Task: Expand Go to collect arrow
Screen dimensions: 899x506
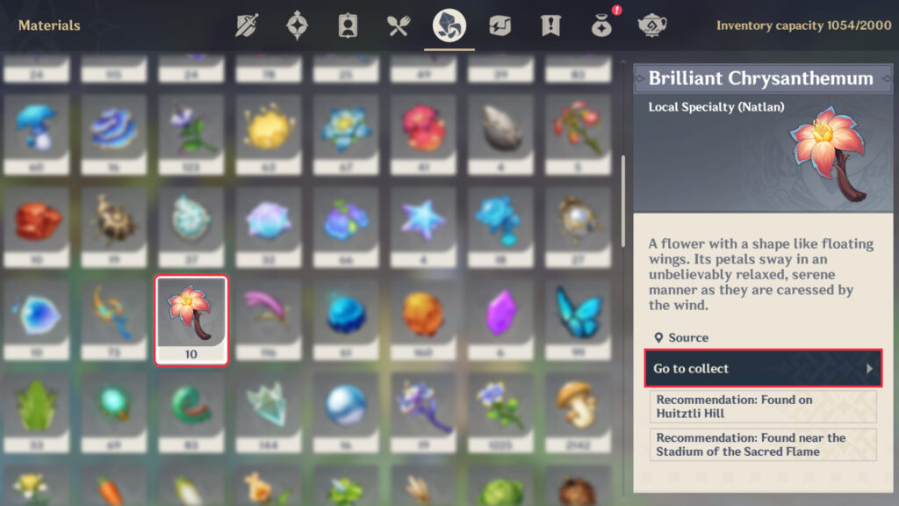Action: [x=869, y=368]
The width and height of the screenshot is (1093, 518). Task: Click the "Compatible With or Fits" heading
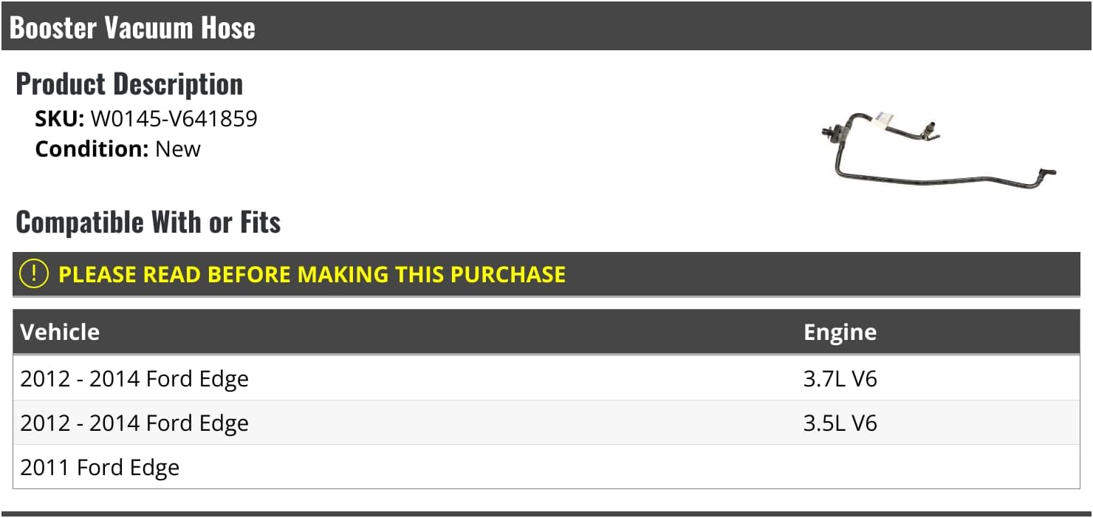coord(148,222)
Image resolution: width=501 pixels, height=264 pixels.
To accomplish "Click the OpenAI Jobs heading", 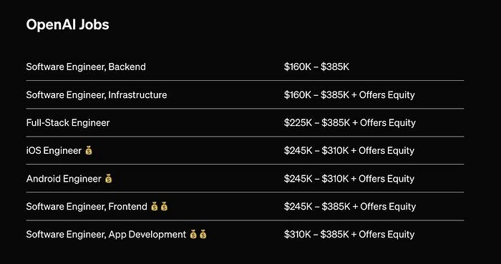I will click(x=68, y=24).
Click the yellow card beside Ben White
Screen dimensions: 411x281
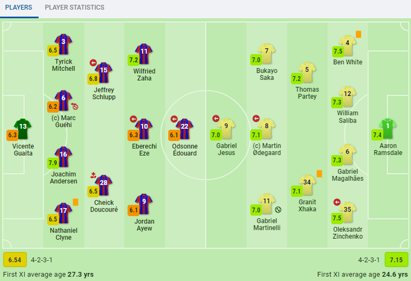[x=358, y=34]
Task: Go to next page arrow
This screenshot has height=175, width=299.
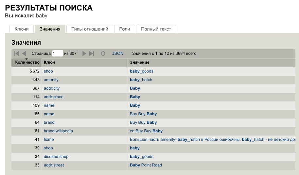Action: pos(84,54)
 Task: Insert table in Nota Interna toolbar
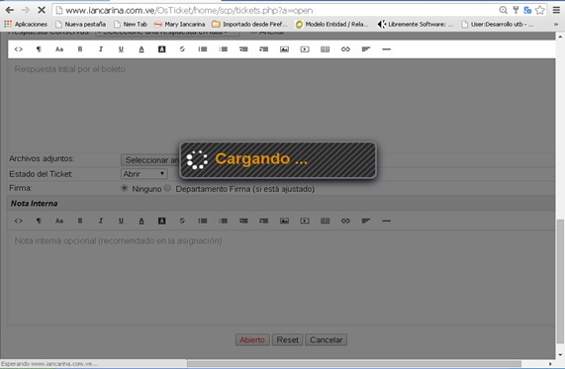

- - - - - - -

• **WHAT TO PRODUCE**
Nothing but the lines from the one containing "Screen dimensions: 411x281" through the end of the listing should be printed, each exactly as it appears and without pictures.

• **OUTPUT BELOW**
Screen dimensions: 411x281
[x=358, y=34]
Task: Go to next page arrow
This screenshot has height=175, width=299.
Action: pos(84,54)
 Task: Insert table in Nota Interna toolbar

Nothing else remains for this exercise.